Réveillons-nous !
Piqûre nécessaire pour nos sociétés européennes sur
les enjeux de l'innovation
Par Thibaud Ecarot
et Pierre-Marie C.
L'union Européenne semble s'être
quelque peu endormie sur ses lauriers au sortir des années 80, l'addition des
principaux membres de ce qu'était alors la CEE formait la première puissance
économique mondiale sans contestation avec des champions industriels et
technologiques tels qu'Airbus, Alstom ou l'Agence Spatiale Européenne qui produisaient
parmi les meilleurs avions du monde, le TGV et Ariane. Aujourd'hui plus de
vingt ans après, l'Union Européenne voit parmi ses Etats, plusieurs d'entre eux
dont la France, être relativement à la traîne. Il n'y a que l'Allemagne qui
s'en sorte, mais pour combien de temps encore ?

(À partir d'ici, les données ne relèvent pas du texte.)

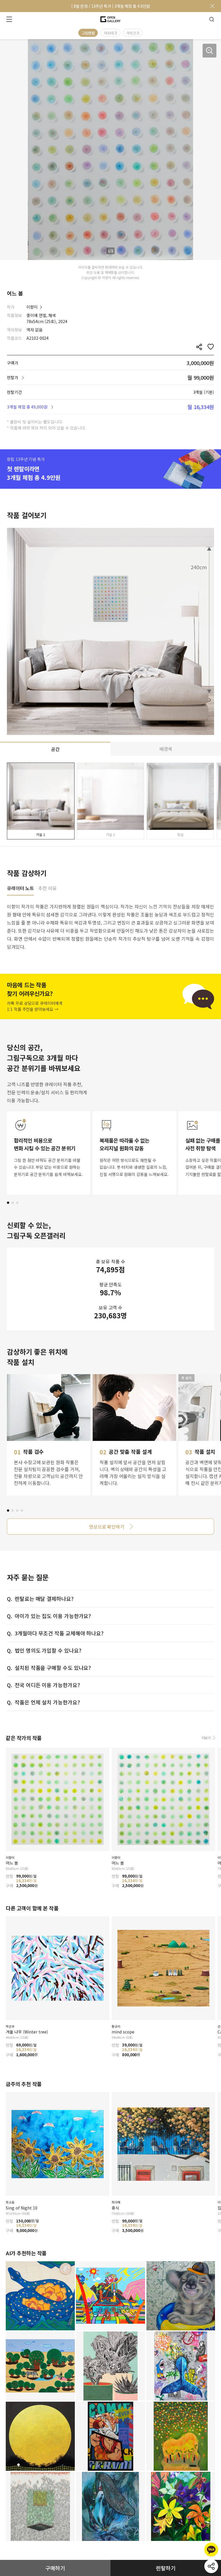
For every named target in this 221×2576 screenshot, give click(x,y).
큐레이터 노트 (20, 888)
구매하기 (55, 2568)
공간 (55, 749)
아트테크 (110, 33)
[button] (8, 1203)
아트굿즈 (133, 33)
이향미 (32, 307)
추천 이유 (47, 888)
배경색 (165, 748)
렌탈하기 (166, 2568)
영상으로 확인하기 (106, 1526)
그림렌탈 (88, 33)
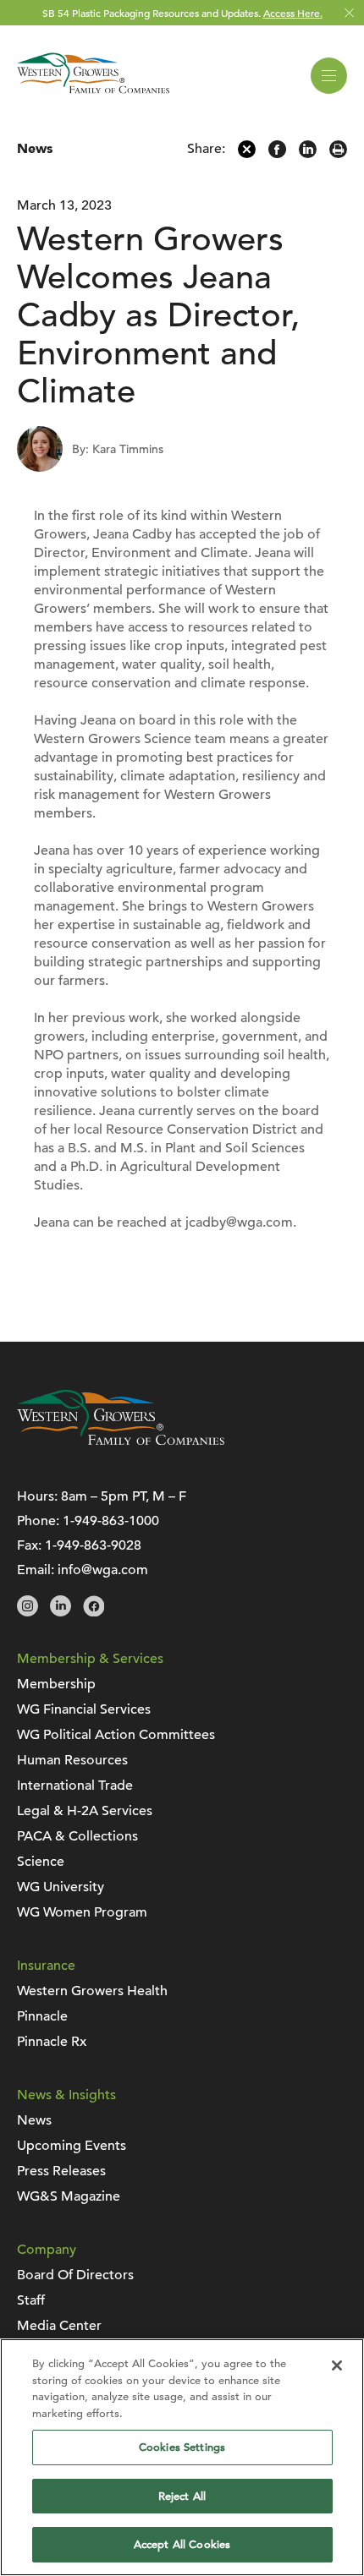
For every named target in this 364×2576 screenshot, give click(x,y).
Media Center (59, 2325)
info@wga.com (103, 1569)
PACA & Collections (77, 1836)
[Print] (338, 153)
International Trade (75, 1785)
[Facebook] (277, 153)
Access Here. (293, 12)
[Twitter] (247, 153)
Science (40, 1861)
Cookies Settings (182, 2447)
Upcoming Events (71, 2145)
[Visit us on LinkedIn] (60, 1612)
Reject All (182, 2496)
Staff (31, 2300)
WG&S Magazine (68, 2196)
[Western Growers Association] (93, 96)
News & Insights (66, 2095)
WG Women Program (82, 1912)
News (34, 148)
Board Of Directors (75, 2275)
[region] (182, 2457)
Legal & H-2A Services (84, 1810)
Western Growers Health (92, 1991)
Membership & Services (90, 1658)
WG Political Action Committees (116, 1734)
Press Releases (61, 2171)
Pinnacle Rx (51, 2041)
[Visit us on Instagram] (27, 1612)
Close (349, 13)
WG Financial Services (84, 1709)
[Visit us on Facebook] (93, 1612)
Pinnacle (42, 2016)
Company (46, 2249)
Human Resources (72, 1760)
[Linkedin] (308, 153)
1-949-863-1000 (111, 1520)
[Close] (337, 2365)
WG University (60, 1887)
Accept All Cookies (182, 2544)
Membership (56, 1684)
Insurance (46, 1965)
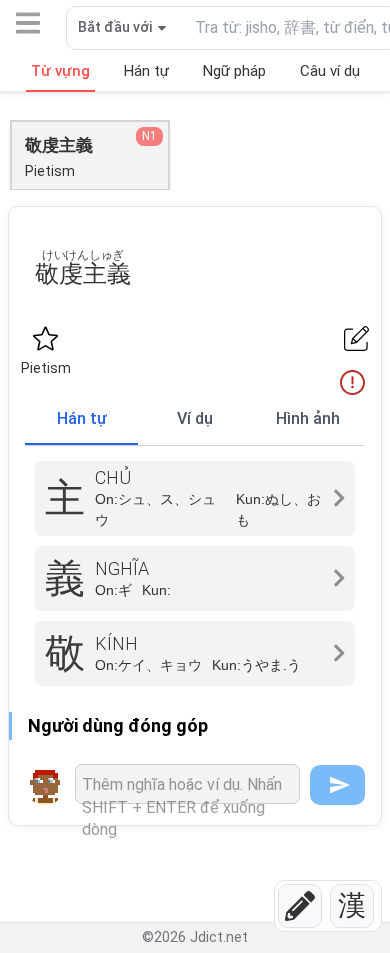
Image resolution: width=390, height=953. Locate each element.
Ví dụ (195, 418)
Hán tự (82, 418)
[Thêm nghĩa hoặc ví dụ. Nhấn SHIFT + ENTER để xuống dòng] (187, 784)
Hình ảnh (308, 418)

L'Union Européenne avait amorcé
vers 2000, avec une certaine naïveté, l'utopie de la stratégie de Lisbonne, où
les services et les techniques de communication, sauraient suffire à eux seuls
à booster l'économie Européenne. C’était oublier que seule réellement
l’industrie produit massivement de la richesse qui peut être redistribuée
immédiatement. De même, on ne saurait faire l’économie d’une gouvernance de
l’Euro véritablement politique, avec une Banque Centrale Européenne pilotée par
les gouvernements et qui n’hésite pas à réagir avec ses propres moyens pour
aider les économies européennes.
On a cru pouvoir reléguer la
manutention aux pays asiatiques tandis que nous garderions les emplois de
cadres. Le constat est tel que si nous ne faisons rien d'ici 10 à 20 ans, les
puissances asiatiques nous laisseront loin derrière. Hormis ce basculement de
l'Atlantique au Pacifique dans 20 ans, nous devrons faire face à la crise
écologique gravissime qui risque d'éroder durablement la planète.

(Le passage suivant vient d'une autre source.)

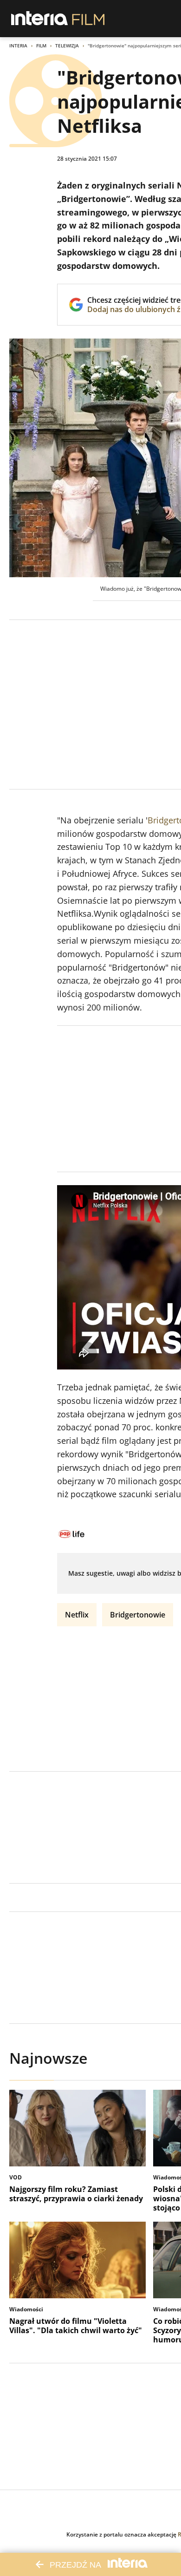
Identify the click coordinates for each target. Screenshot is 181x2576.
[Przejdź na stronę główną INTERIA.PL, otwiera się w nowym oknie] (39, 18)
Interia (18, 45)
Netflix (77, 1615)
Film (41, 45)
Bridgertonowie (137, 1615)
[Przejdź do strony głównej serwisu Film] (88, 18)
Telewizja (67, 45)
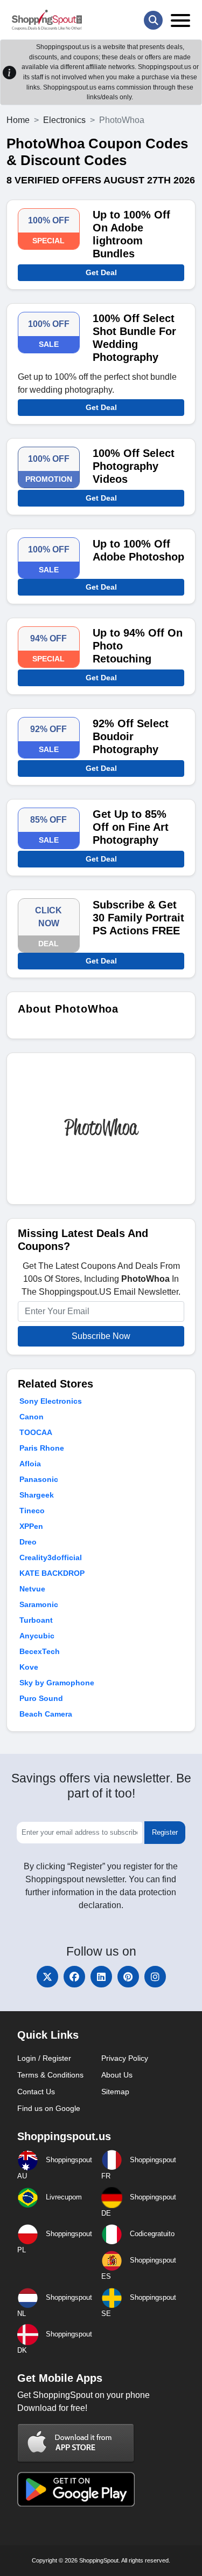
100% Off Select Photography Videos (134, 466)
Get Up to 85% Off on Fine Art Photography (131, 827)
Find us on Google (48, 2108)
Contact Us (36, 2091)
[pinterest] (128, 1976)
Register (165, 1832)
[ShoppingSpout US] (47, 20)
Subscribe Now (101, 1336)
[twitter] (47, 1976)
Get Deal (101, 272)
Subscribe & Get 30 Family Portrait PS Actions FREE (138, 918)
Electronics (64, 120)
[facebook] (74, 1976)
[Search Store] (153, 20)
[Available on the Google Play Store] (76, 2488)
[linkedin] (101, 1976)
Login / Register (44, 2058)
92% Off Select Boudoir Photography (131, 736)
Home (18, 120)
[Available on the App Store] (76, 2442)
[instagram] (155, 1976)
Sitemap (115, 2091)
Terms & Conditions (50, 2075)
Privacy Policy (124, 2058)
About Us (117, 2075)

Tout d'abord qu'entend t-on par
«innovation» ? L'OCDE a donné en 2005 la définition suivante :
« La mise en œuvre d'un produit (bien ou service) ou d'un procédé nouveau
ou sensiblement amélioré, d'une nouvelle méthode de commercialisation ou d'une nouvelle
méthode organisationnelle dans les pratiques de l'entreprise, l'organisation du
lieu du travail ou les relations extérieures. »
En clair l'innovation c'est
l'invention, mais aussi une technique de vente ou la façon de gérer une
entreprise. L'innovation en Europe va s'appuyer notamment sur les nouvelles
industries et technologies du renouvelable. Ce ne sera pas bien-sûr le seul
domaine à développer, mais certainement le plus symbolique et tout autant
stratégique que les autres industries. En tant que Parti Socialiste, donc Parti
social-écologique, nous devons affirmer le respect du Développement Soutenable
(ou « Durable ») et appliquer ce tamis par lequel passent désormais
toutes les politiques. La Première Ministre norvégienne social-démocrate Gro Brundtland avait montré
l'exemple avec son rapport à l'ONU intitulé « Notre avenir à
Tous » en 1987. Ce rapport a servi de base au Sommet de la Terre de Rio
en 1992. Ce rapport a mis l’accent sur les menaces écologiques sur la Planète
et les défis à suivre pour arriver à des sociétés « soutenables ».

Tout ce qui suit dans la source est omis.